C’est une forme de rite [1]. J’avais fini par trouver la semaine dernière auprès de J. (qui aide toujours à dire, à approcher au plus près de l’intuition première) : si le théâtre m’est si important, c’est à cause de cela, qu’il est un rite sans destination, sacrifice de lui-même, du temps peut-être (j’avais dû ajouter : une machine à fabriquer du présent). Ce matin, j’y repense, arrêté sur cette page pendant deux heures (le début de la deuxième partie de cette pièce) (pourquoi faut-il que je fasse des parties ?). Oui, décidément écrire (pour) le théâtre est impossible. Puis, deux mots plus tard après deux heures, cinq pages en vingt minutes, c’est trop injuste. Le soleil déjà à midi, il faut partir.
Déjeuner avec D. & A. qui revient de terre sainte – je dis toujours Jérusalem pour dire Israël. C’est comme New York, qui est pour moi tout entier de l’autre côté, cet autre côté entièrement confondu dans cette ville. (Ai regardé dans l’après-midi des photos de New York au début du XX e siècle, impression d’une ville bâtie avec des maisons de poupée). Elle me dit que le Jourdain est un mince courant d’eau. Comme le Rubicon.
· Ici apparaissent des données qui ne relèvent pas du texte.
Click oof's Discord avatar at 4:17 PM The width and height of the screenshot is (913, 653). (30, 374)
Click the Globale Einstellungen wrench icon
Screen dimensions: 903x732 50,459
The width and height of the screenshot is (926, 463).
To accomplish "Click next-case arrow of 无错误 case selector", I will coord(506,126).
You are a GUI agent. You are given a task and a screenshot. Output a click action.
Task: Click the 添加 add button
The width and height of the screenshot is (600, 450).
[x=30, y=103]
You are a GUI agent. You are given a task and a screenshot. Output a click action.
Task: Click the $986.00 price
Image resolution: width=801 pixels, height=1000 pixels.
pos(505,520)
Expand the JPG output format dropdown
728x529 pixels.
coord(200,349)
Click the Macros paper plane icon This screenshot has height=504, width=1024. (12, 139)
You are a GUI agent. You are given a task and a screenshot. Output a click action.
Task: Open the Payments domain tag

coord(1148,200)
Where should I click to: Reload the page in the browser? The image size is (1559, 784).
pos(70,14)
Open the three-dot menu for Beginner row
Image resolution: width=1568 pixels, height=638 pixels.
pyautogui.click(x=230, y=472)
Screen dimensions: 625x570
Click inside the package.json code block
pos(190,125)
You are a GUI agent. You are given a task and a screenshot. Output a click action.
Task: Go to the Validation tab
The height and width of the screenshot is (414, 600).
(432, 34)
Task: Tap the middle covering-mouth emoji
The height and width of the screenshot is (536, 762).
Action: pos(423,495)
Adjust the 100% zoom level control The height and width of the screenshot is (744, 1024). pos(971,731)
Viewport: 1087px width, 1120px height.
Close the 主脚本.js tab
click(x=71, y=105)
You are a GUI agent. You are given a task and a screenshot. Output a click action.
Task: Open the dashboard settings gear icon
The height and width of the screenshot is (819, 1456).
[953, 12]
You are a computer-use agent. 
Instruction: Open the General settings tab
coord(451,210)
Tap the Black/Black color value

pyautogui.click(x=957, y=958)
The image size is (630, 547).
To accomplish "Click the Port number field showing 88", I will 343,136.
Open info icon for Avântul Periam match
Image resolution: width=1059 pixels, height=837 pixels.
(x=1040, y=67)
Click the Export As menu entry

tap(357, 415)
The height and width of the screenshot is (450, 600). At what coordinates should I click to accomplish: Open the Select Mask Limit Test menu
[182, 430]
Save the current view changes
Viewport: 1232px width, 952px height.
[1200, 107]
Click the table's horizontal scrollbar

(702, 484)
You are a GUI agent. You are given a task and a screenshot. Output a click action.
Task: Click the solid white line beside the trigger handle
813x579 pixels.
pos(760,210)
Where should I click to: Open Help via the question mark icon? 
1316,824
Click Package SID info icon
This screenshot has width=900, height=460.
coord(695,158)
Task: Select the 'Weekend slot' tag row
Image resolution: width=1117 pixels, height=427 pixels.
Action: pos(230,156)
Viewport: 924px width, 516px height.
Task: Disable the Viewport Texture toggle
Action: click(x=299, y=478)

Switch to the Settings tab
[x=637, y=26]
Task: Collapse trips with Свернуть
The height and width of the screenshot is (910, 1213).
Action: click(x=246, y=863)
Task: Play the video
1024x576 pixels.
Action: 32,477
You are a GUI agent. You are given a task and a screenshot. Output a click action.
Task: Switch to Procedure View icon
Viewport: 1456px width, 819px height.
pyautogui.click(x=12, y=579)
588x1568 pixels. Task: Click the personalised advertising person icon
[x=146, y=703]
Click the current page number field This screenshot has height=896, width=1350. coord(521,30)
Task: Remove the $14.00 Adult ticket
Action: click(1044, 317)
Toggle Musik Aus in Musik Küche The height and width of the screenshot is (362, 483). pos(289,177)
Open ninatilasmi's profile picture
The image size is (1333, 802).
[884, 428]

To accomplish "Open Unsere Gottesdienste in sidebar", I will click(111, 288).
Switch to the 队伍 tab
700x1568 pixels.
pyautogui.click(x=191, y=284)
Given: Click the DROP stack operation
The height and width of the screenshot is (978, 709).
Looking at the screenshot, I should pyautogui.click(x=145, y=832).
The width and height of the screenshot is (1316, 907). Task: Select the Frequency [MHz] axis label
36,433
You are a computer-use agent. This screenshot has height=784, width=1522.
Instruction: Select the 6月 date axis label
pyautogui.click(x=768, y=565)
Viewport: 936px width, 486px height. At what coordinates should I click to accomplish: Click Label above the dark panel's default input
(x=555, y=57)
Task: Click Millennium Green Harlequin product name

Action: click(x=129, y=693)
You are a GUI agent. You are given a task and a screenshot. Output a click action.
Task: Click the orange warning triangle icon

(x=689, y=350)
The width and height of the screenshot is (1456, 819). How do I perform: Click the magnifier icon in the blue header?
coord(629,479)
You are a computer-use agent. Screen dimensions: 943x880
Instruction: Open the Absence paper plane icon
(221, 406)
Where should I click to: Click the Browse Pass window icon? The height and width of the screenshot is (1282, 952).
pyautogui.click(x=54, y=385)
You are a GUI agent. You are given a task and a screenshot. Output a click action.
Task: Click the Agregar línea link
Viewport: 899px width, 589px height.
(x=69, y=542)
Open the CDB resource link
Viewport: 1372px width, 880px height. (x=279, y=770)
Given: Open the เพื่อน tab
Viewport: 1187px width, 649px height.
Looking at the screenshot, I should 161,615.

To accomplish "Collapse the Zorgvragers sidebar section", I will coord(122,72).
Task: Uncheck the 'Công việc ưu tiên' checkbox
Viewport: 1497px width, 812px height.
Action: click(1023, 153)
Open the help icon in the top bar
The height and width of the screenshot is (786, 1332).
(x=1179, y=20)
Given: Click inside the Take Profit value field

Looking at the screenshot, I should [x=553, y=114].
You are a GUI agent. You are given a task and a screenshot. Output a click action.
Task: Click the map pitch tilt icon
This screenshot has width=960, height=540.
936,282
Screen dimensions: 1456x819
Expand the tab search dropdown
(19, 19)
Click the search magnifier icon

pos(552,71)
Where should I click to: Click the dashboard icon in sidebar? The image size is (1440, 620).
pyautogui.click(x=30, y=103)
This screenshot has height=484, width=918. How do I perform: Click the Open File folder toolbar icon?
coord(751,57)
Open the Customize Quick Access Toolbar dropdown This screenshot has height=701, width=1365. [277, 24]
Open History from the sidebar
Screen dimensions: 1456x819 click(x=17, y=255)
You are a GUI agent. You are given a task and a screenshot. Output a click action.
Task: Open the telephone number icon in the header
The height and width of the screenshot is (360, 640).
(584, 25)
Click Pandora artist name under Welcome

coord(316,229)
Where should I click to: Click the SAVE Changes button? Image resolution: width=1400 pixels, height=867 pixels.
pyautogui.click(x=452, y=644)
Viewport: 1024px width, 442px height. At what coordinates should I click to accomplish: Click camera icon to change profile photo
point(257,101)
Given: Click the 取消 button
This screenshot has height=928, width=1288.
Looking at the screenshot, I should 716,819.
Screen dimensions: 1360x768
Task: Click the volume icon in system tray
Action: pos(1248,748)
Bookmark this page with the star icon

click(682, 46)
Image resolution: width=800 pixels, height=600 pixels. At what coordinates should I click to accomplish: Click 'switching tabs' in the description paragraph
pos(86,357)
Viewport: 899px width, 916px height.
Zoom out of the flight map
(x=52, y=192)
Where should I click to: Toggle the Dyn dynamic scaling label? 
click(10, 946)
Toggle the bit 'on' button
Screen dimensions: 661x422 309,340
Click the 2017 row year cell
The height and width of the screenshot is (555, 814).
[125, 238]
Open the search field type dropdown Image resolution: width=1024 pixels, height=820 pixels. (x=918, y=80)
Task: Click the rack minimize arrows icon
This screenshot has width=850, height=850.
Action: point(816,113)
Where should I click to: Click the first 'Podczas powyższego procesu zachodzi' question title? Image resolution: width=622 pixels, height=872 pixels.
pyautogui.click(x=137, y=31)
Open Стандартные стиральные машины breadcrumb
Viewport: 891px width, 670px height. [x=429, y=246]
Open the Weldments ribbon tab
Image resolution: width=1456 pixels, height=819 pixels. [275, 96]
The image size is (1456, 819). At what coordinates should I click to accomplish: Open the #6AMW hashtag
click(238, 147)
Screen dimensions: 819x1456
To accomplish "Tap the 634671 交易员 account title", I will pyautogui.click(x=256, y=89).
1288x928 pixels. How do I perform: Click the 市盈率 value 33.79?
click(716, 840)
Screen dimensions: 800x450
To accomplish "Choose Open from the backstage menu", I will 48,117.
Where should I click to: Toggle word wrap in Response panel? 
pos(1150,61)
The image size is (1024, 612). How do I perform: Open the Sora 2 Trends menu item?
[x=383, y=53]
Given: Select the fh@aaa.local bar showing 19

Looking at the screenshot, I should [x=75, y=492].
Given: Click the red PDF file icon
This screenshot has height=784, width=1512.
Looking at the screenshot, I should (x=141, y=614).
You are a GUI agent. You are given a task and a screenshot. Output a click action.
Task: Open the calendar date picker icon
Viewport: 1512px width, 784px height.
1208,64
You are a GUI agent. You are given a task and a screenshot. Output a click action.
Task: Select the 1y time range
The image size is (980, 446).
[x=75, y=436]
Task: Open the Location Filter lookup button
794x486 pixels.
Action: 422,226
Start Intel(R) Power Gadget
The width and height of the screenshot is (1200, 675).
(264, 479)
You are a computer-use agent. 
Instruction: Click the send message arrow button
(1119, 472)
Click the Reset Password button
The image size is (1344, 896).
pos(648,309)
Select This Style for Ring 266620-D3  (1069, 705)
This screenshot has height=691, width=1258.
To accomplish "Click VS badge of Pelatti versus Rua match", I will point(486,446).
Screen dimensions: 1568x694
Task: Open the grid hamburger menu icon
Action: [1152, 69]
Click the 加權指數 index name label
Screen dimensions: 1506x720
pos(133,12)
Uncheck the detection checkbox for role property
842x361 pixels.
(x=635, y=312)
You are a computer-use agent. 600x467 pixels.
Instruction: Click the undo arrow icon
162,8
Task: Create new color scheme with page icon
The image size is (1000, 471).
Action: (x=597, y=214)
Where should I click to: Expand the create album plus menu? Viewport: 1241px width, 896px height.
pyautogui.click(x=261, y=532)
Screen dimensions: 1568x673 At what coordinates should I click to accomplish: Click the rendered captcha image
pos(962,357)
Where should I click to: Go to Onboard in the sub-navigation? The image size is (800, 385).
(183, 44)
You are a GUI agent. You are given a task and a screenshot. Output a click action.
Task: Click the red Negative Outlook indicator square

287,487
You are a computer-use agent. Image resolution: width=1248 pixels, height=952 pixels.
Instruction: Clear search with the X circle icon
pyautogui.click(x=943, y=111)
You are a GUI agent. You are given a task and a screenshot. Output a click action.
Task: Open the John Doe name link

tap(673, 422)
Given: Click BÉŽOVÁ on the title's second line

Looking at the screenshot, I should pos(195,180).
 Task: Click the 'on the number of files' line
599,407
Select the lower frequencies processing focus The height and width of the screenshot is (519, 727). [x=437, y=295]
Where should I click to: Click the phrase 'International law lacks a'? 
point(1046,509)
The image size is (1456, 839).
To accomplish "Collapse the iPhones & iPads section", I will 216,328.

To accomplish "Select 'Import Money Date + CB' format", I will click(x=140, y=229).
Je n’ai jamais vu le Rubicon. Je n’ai jamais vu le Jourdain. Je n’ai jamais vu New-York. C’est comme apprendre à lire et écrire : un jour on apprend à lire et écrire, et c’est jusqu’à sa mort. Un jour, on voit une ville qu’on ne verra plus jamais comme une ville qu’on n’aura jamais vu.
Une heure cette après-midi à suivre la seconde fugue de Rimb. sur une carte – entre Charleville et Bruxelles, tous les villages où il s’arrête pour visiter les copains : Fumay, Vireux, Landrichamps, Givet. Je suis avec le doigt. C’est loin, c’est tout près. La route doit être désormais goudronnée ; sur les bas-côté, il suffit de gratter la terre pour trouver des munitions, des fourreaux de baïonnettes, des masques à gaz, des corps en poussière mal enterrés depuis 1917. Rimb. ici marchant les poings dans les poches enjambe dans ma mémoire les herbes hautes, passe.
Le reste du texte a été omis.